Sunday, 24 Jan 2021
Large, purple jellyfish washed up on Muscat shores recently. While beachgoers are hesitant to swim, experts have varying opinions on the potential dangers.

Beachgoers wary of jellyfish washed ashore

The presence of jellyfish is a all-natural phenomenon and it happens as a outcome of algal bloom, which they feed on, mentioned Dr Lubna al Kharusi, director common, Fisheries Research at the Ministry of Agriculture and Fisheries (MoAF).

She added, “We had extremely dense plankton final week, so their presence in big numbers is anticipated.

“The regularity of this occurrence is hard to predict due to climate change. We advise people to avoid swimming in the sea for the time being.”

Meanwhile, a senior member of Muscat Triathlon Club told Muscat Daily, “Of course, we have to keep our wits about us while swimming, but in general, the jellyfish aren’t too much of a nuisance. I haven’t had problems, and I haven’t heard reports from other members of the club.”

Keith Holt, owner of Global Scuba, mentioned, “While it is difficult to predict with excellent accuracy, my expertise is jellyfish abound when the season adjustments from summer time to winter or vice versa.
“Contact with the purple jellyfish would outcome in itchy skin. Thankfully, the much more hazardous box jellyfish, which appears like a floating plastic bag, is seldom noticed in Oman’s waters.”

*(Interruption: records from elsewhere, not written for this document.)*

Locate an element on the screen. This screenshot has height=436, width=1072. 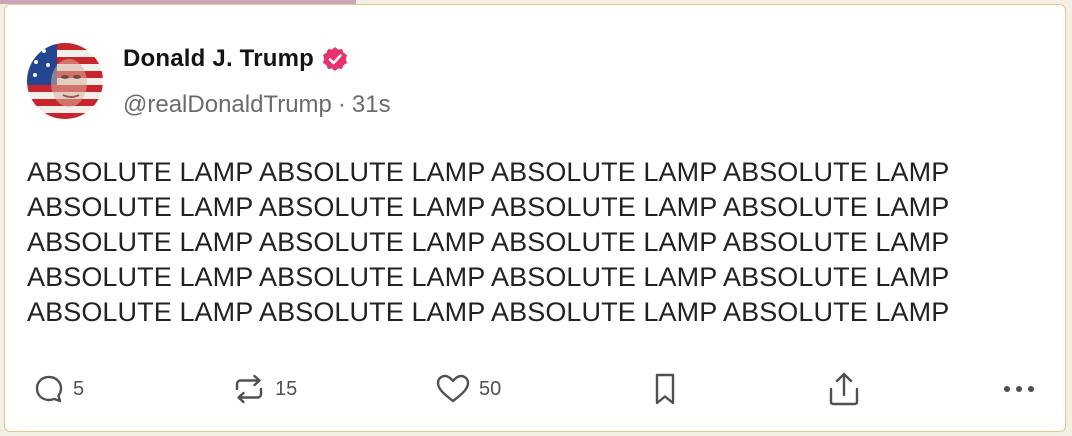
repost-button: 15 is located at coordinates (264, 389).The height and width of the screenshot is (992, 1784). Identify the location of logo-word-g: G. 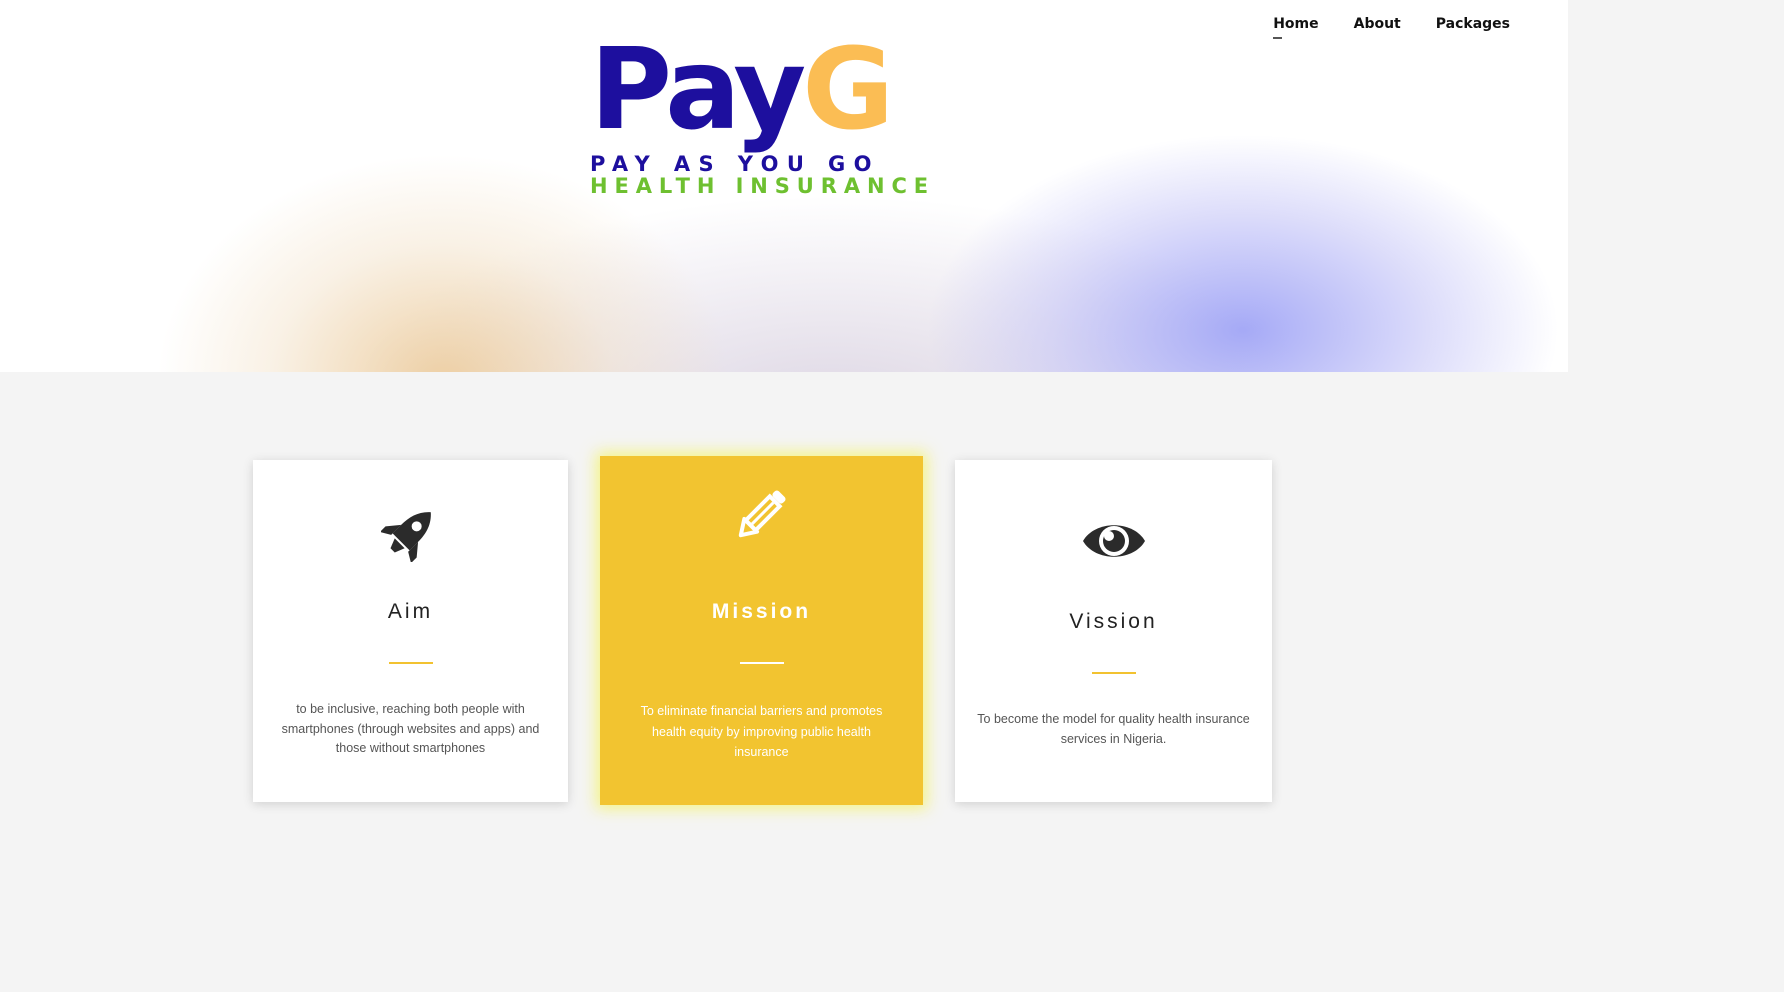
(848, 90).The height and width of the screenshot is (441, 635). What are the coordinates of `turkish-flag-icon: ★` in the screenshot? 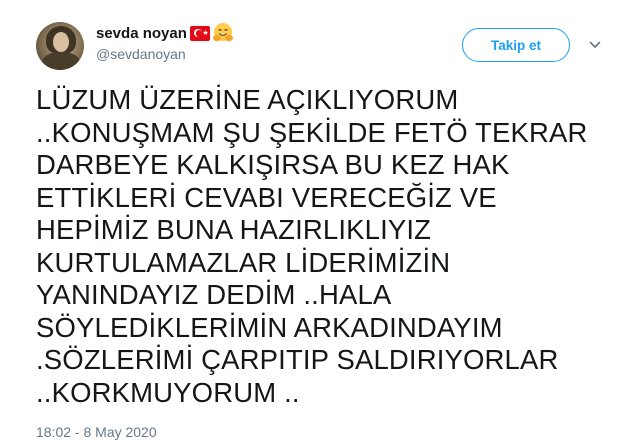 It's located at (200, 33).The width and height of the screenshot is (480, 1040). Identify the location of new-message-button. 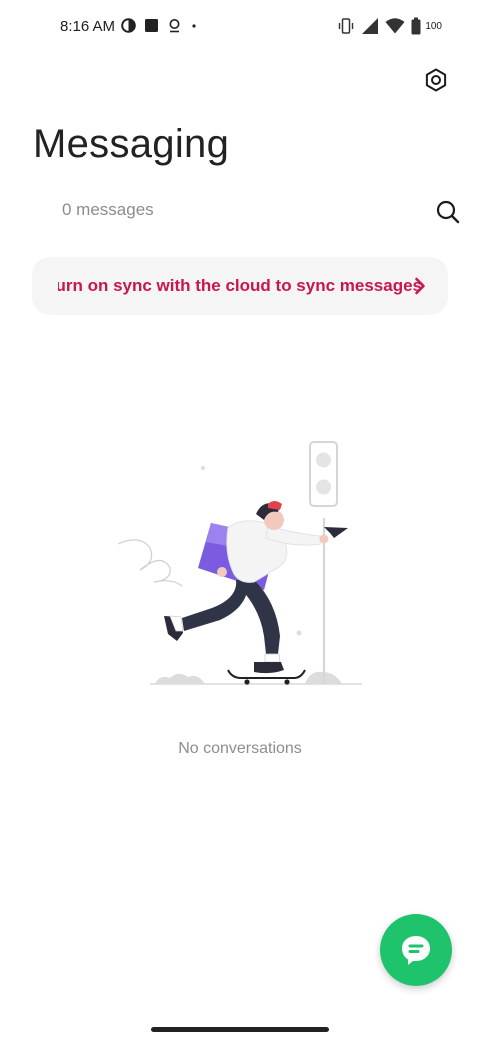
(416, 950). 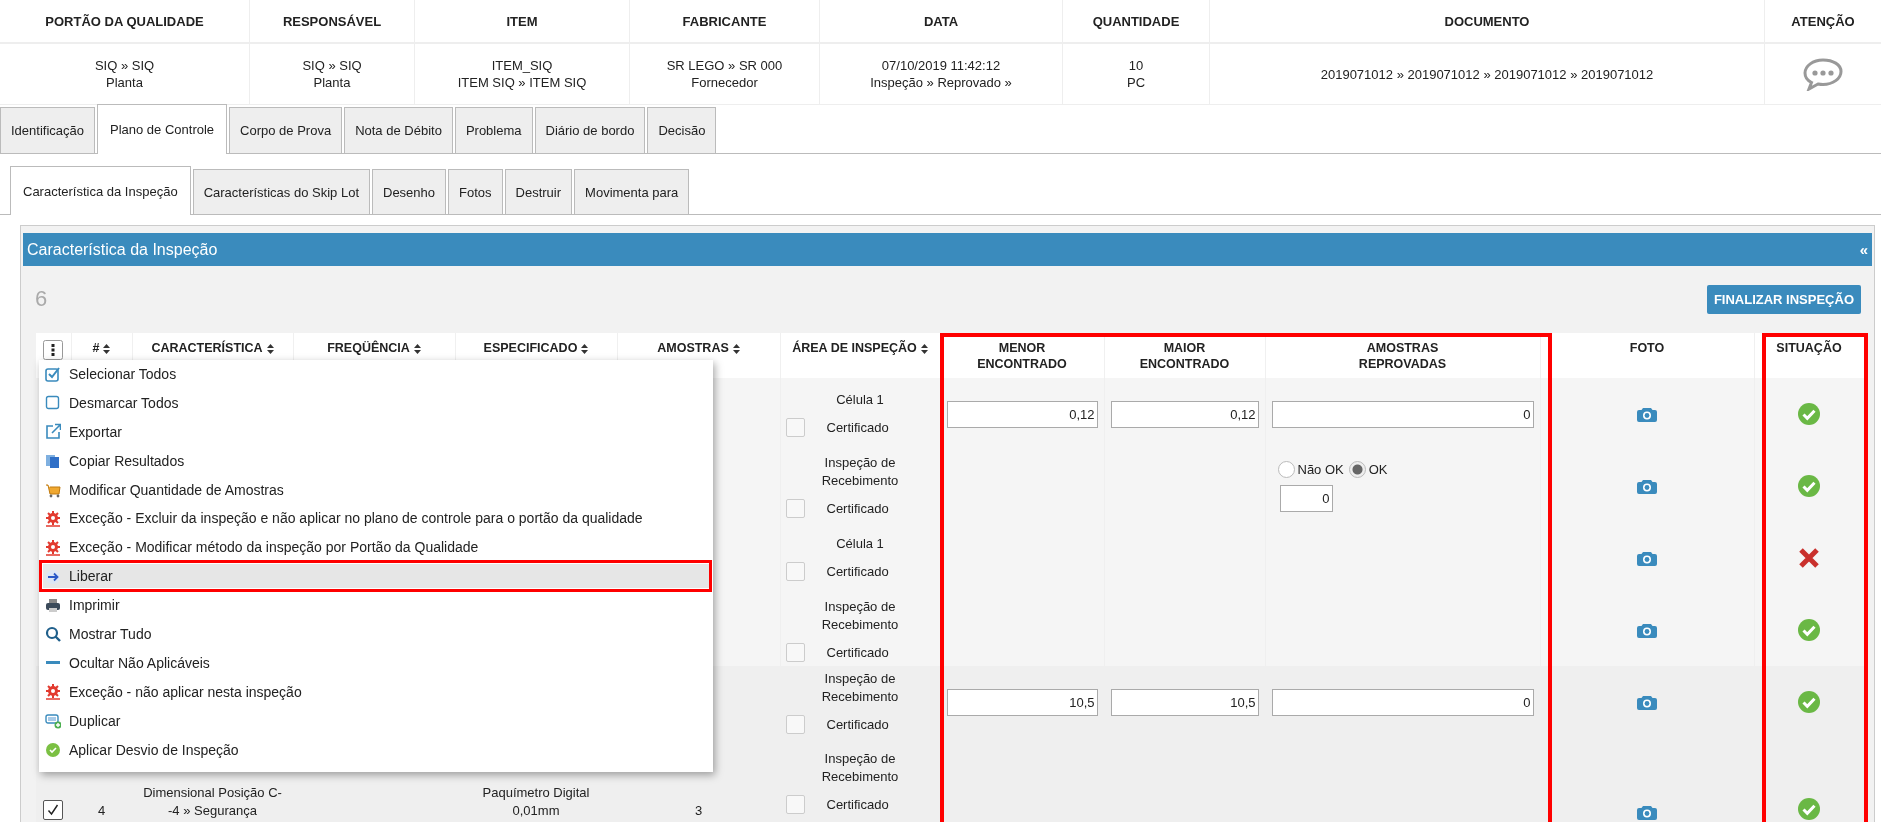 I want to click on finish-inspection-button: FINALIZAR INSPEÇÃO, so click(x=1784, y=299).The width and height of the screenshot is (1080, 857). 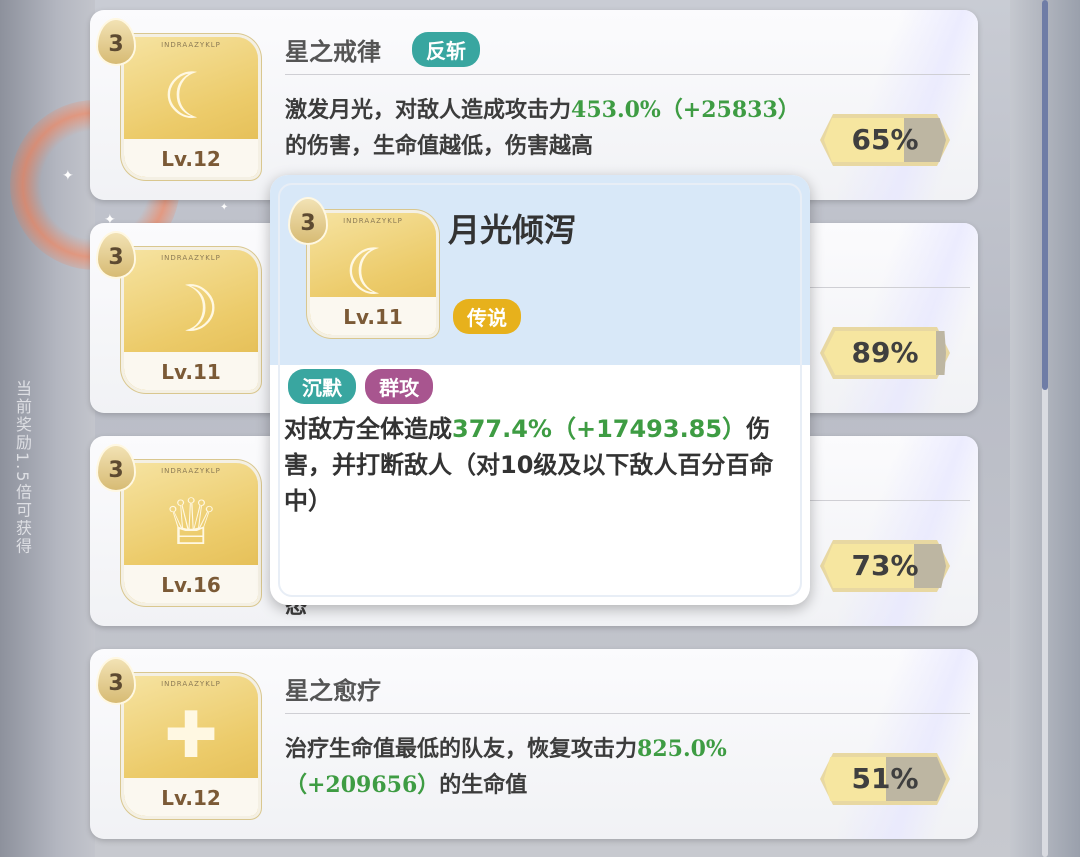 I want to click on skill-description: 治疗生命值最低的队友，恢复攻击力825.0%（+209656）的生命值, so click(x=506, y=767).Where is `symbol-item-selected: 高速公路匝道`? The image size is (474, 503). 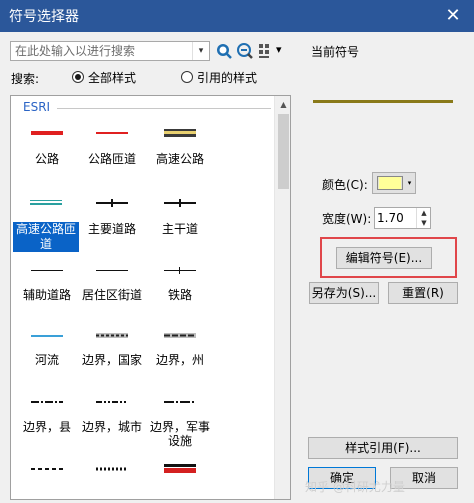
symbol-item-selected: 高速公路匝道 is located at coordinates (46, 226).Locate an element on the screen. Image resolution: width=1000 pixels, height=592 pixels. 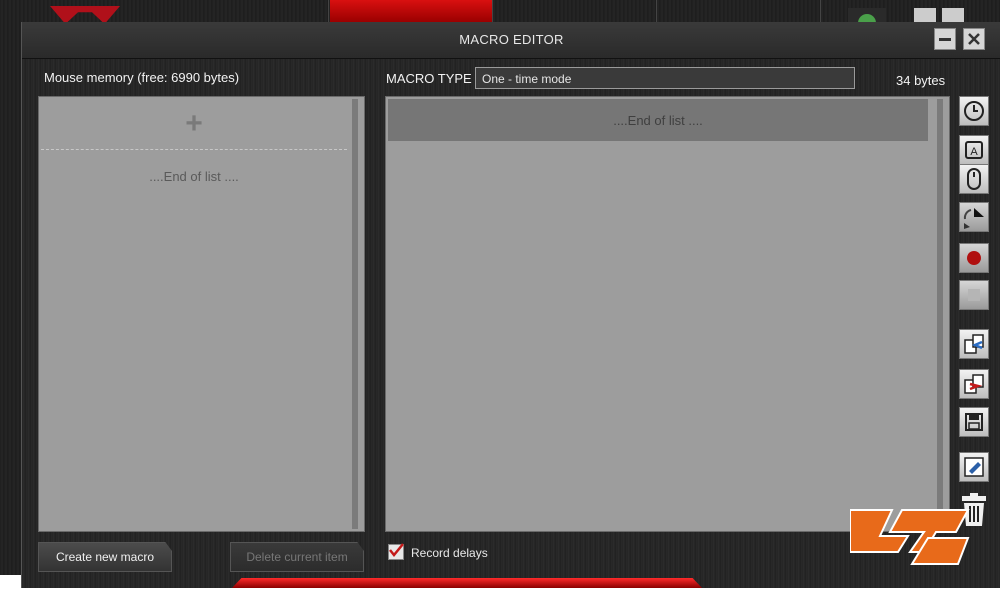
accent-bar is located at coordinates (467, 583). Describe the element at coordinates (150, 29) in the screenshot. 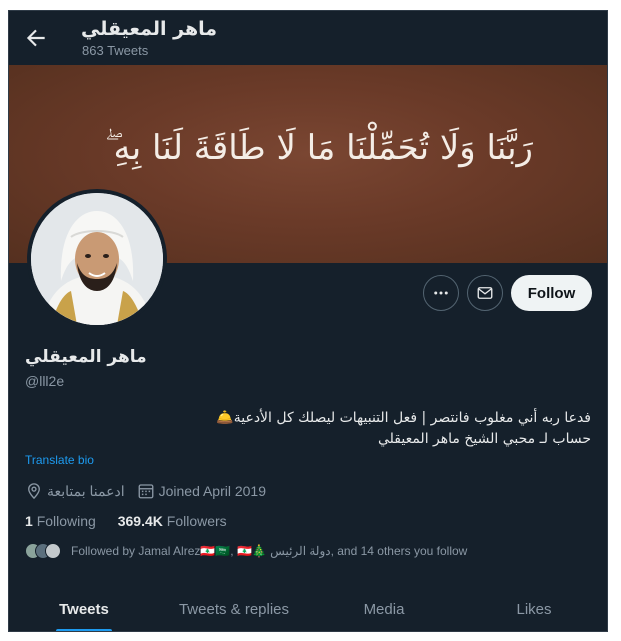

I see `header-title: ماهر المعيقلي` at that location.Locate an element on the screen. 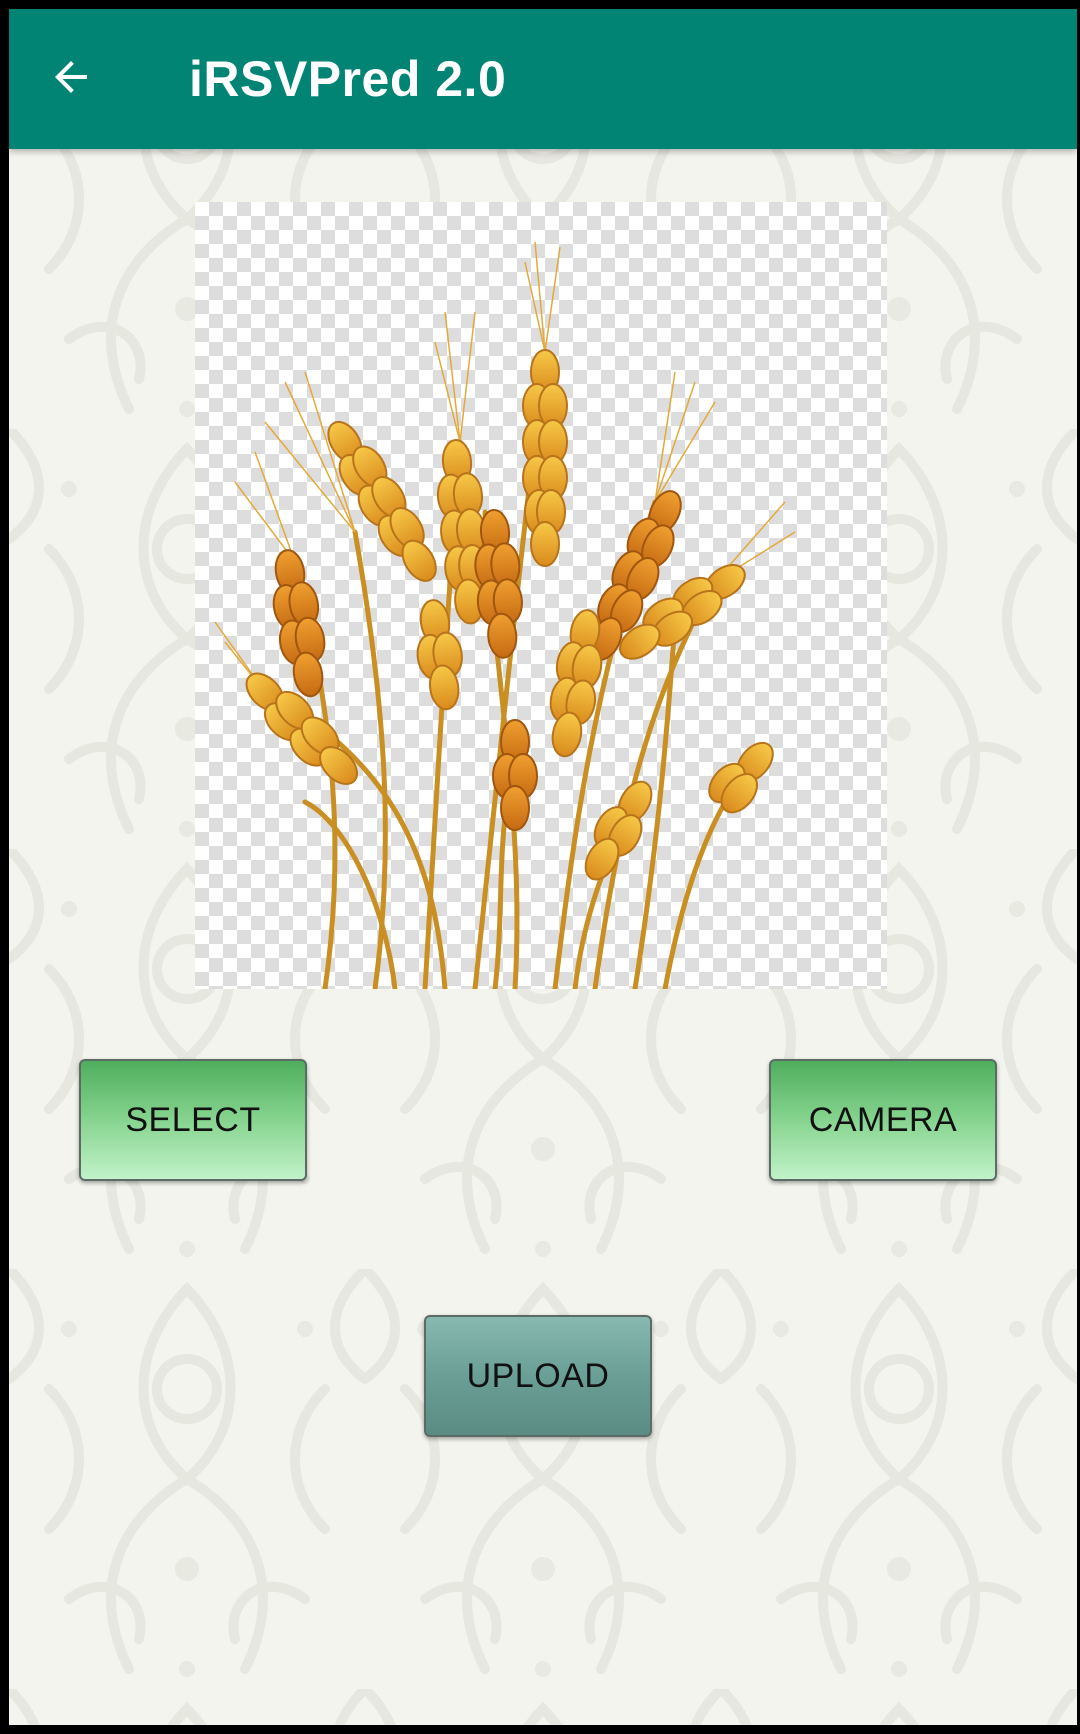 The image size is (1080, 1734). app-bar: iRSVPred 2.0 is located at coordinates (543, 79).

Ministry’s note of caution

In mid-August, the Marine Sciences and Fisheries Centre at MoAF cautioned beachgoers on the spread of jellyfish in specific beaches of Oman.

“The sting by the creature may cause rashes. People should be careful while swimming where jellyfish are present. Even though there are a lot of harmless jellyfish, some of them may sting and cause irritation and redness of the skin. Some may be just painful while others may be poisonous,” the MoAF statement mentioned.